Étienne, lui, était rassuré, mais je crois que mon fils a ressenti mon abandon parce que, pendant ses jeunes années, il tentait continuellement de me conquérir. Il voulait m’épouser, il était toujours dans mes jupes. J’acceptais ses petits becs, ses caresses quand Étienne travaillait et je le repoussais quand il était là. Je voulais tellement que Claude aime son père comme moi je l’aimais. Je voulais qu’Étienne aime son fils comme moi je l’aimais. Je me demande des fois si je n’ai pas rêvé tout ça, comme Étienne le prétend. Mon mari n’aime pas beaucoup ressasser ses émotions, les analyser. Il préfère les nier, les remiser loin dans sa tête. Moi, c’est tout le contraire, je picore dedans pour trouver des réponses. C’est peut-être lui qui a raison. Je m’en fais trop. Je me suis toujours demandé si c’est mon amour pour Étienne qui a fait Claude tel qu’il est. Cet enfant-là a senti la concurrence et il a voulu m’avoir juste pour lui. Peut-être? Peut-être pas?

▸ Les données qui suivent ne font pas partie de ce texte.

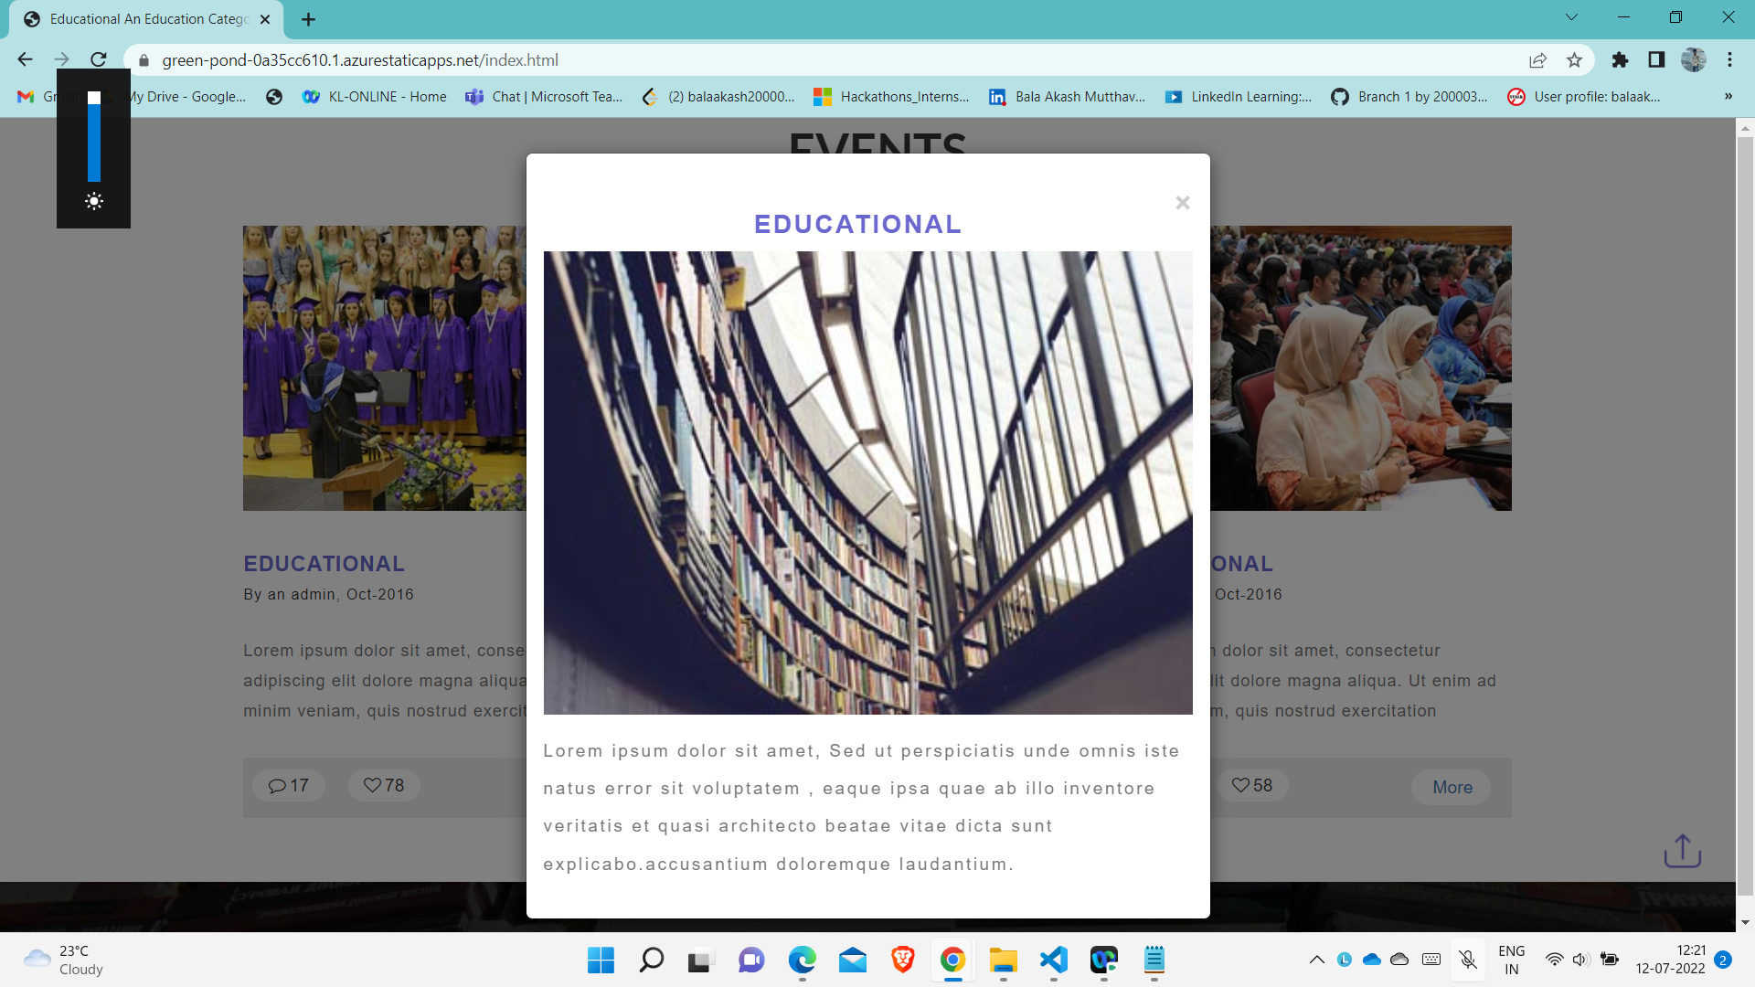The image size is (1755, 987).
Task: Close the Educational modal popup
Action: point(1182,203)
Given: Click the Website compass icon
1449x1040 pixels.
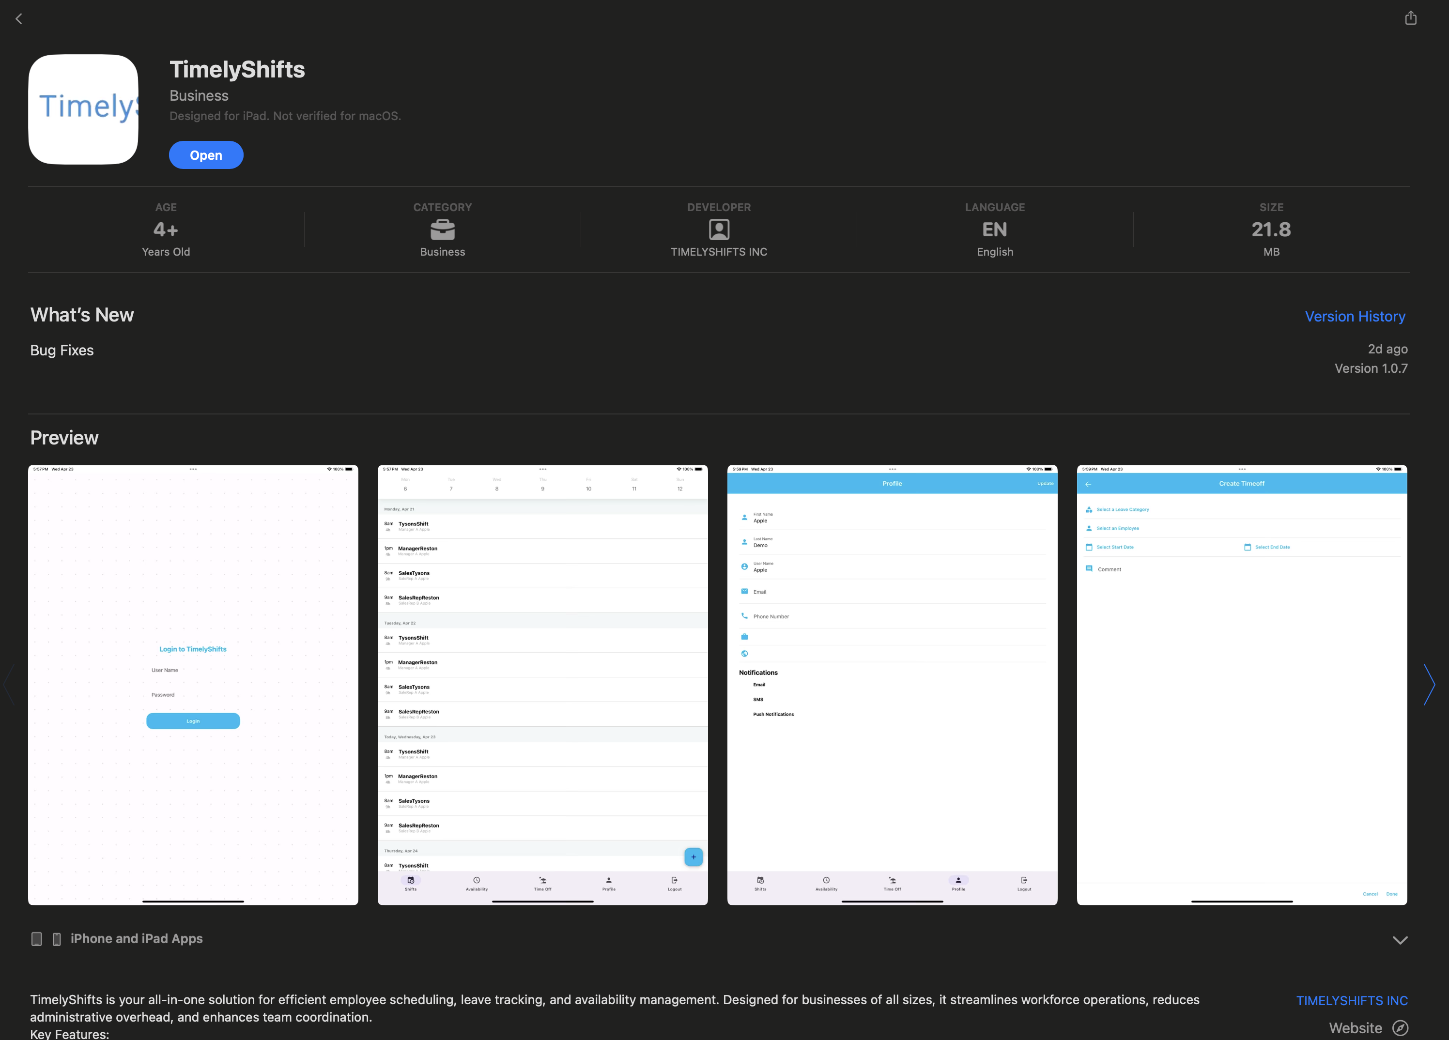Looking at the screenshot, I should [x=1400, y=1027].
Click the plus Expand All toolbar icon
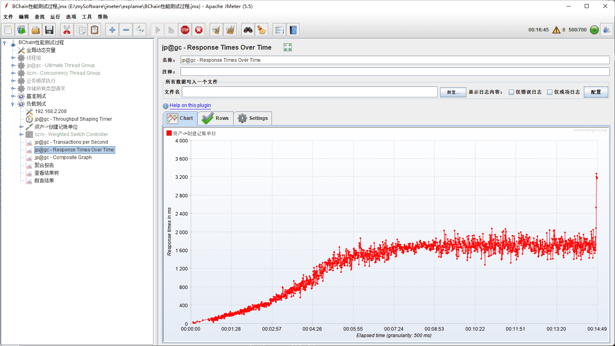 (x=112, y=30)
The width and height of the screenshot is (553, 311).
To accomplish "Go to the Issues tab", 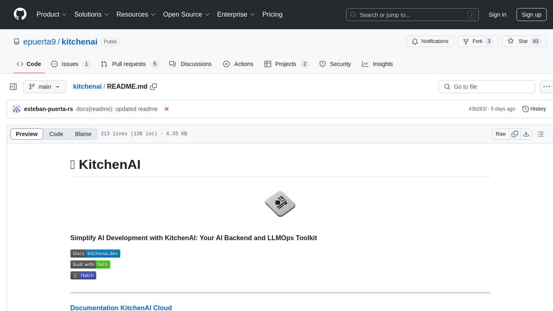I will (x=70, y=64).
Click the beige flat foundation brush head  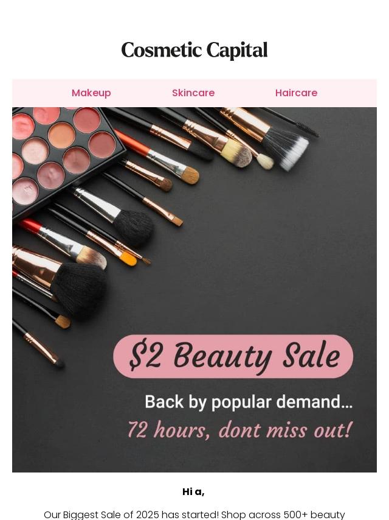(236, 153)
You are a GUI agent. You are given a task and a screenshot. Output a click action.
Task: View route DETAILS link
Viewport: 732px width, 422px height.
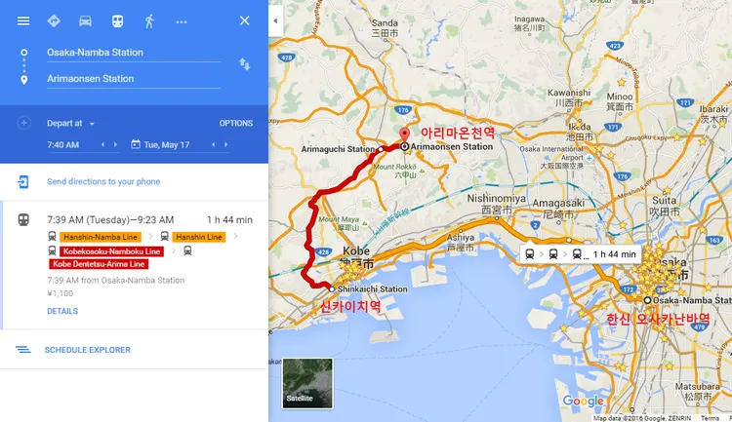[62, 311]
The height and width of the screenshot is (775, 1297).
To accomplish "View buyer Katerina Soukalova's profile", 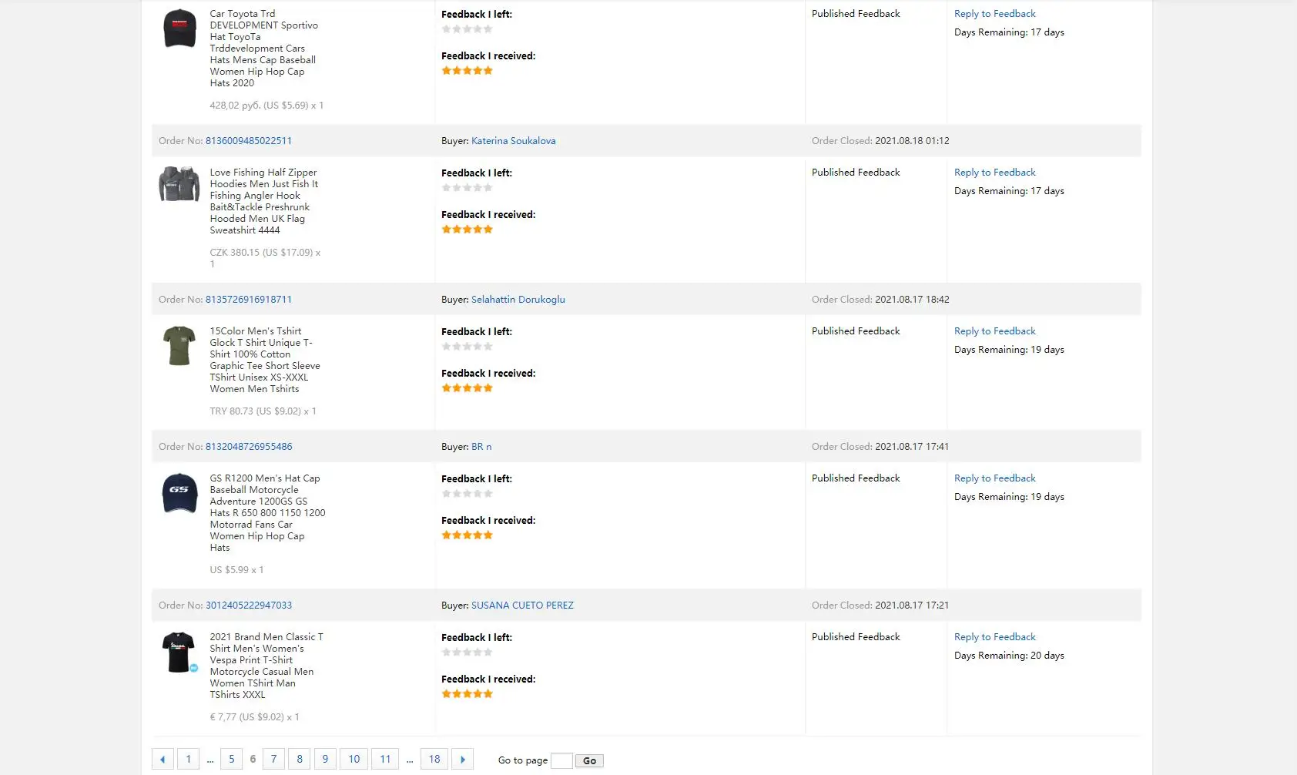I will (x=513, y=141).
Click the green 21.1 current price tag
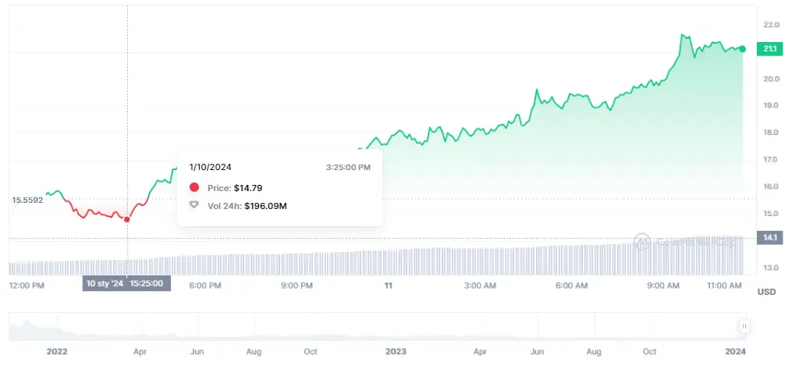799x369 pixels. point(769,49)
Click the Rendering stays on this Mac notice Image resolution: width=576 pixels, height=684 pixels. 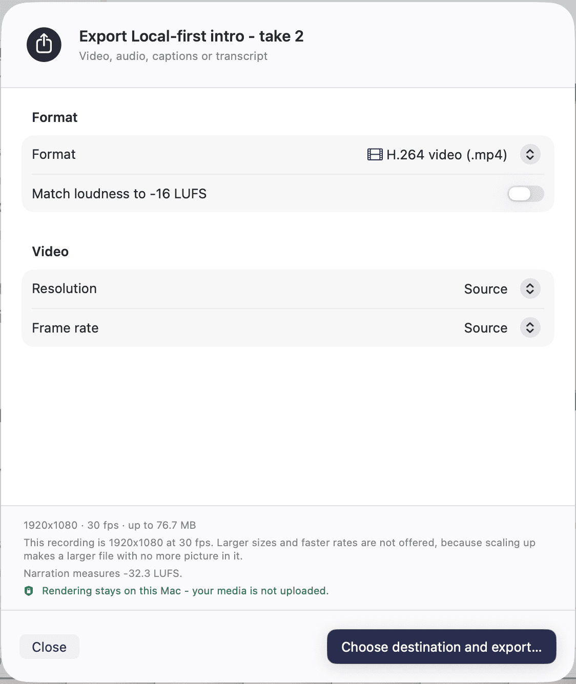(186, 591)
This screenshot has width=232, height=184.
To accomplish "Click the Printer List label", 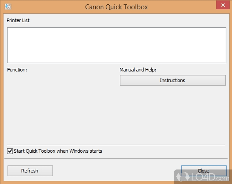I will click(18, 20).
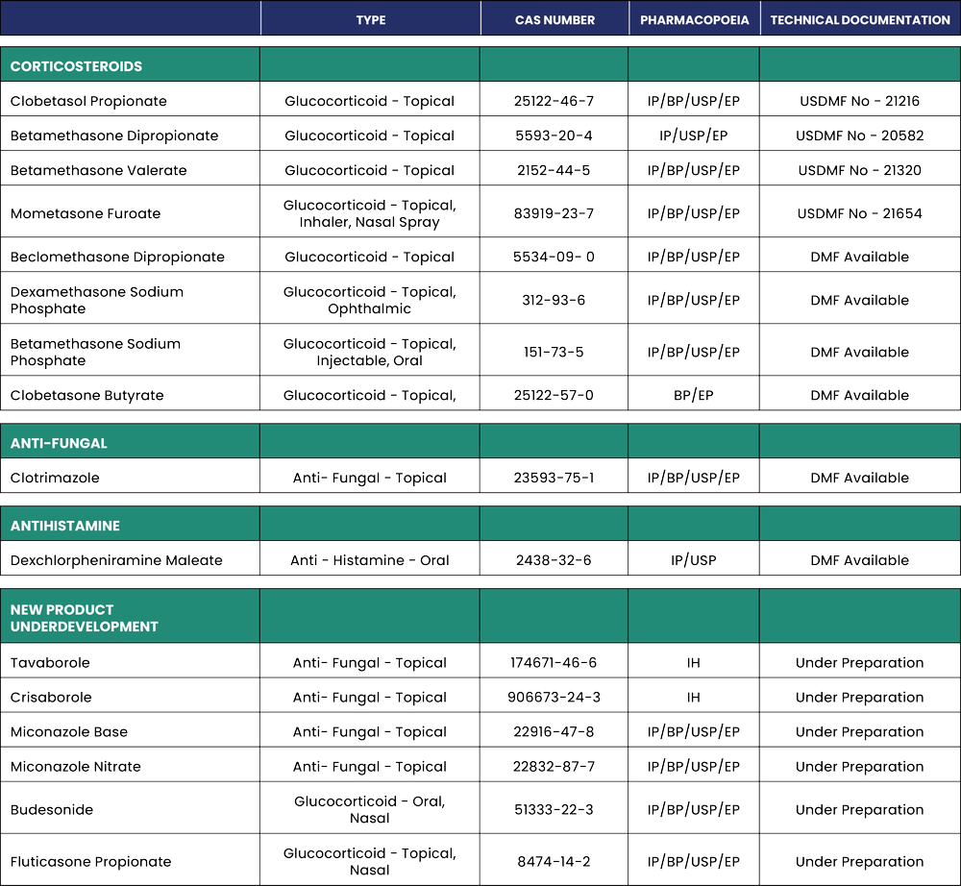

Si j’avais su les dommages que peut causer l’arrivée d’un bébé dans un couple fusionnel, dommages au couple, dommages à l’enfant. Est-ce que je l’aurais eu, cet enfant? Personne ne m’a dit la vérité sur ce qui m’attendait ou – si on me l’a dit – je n’ai pas voulu l’entendre. Je naviguais dans l’inconnu. Mais à bien y penser, l’ignorance a du bon. Si les femmes savaient comment c’est du boulot d’élever des enfants, il n’y aurait pas beaucoup de bébés sur la planète. Nancy! Me taire? Dire la vérité? «Il ne faut pas briser un rêve», dit la chanson. Je ne dirai la vérité que si Nancy ou Nicolas l’exigent. Je ne me fais pas d’illusions, ils me questionnent non pas pour avoir des réponses, mais pour que je confirme leurs positions. Je sais, je fais la même chose.

«Ah sirop! Le téléphone sonne. Pourquoi Étienne ne répond pas? Bon, il doit être dans le potager. J’arrive!»

Avant de quitter son coin de travail, elle prend bien soin de fermer le fichier de son cher journal.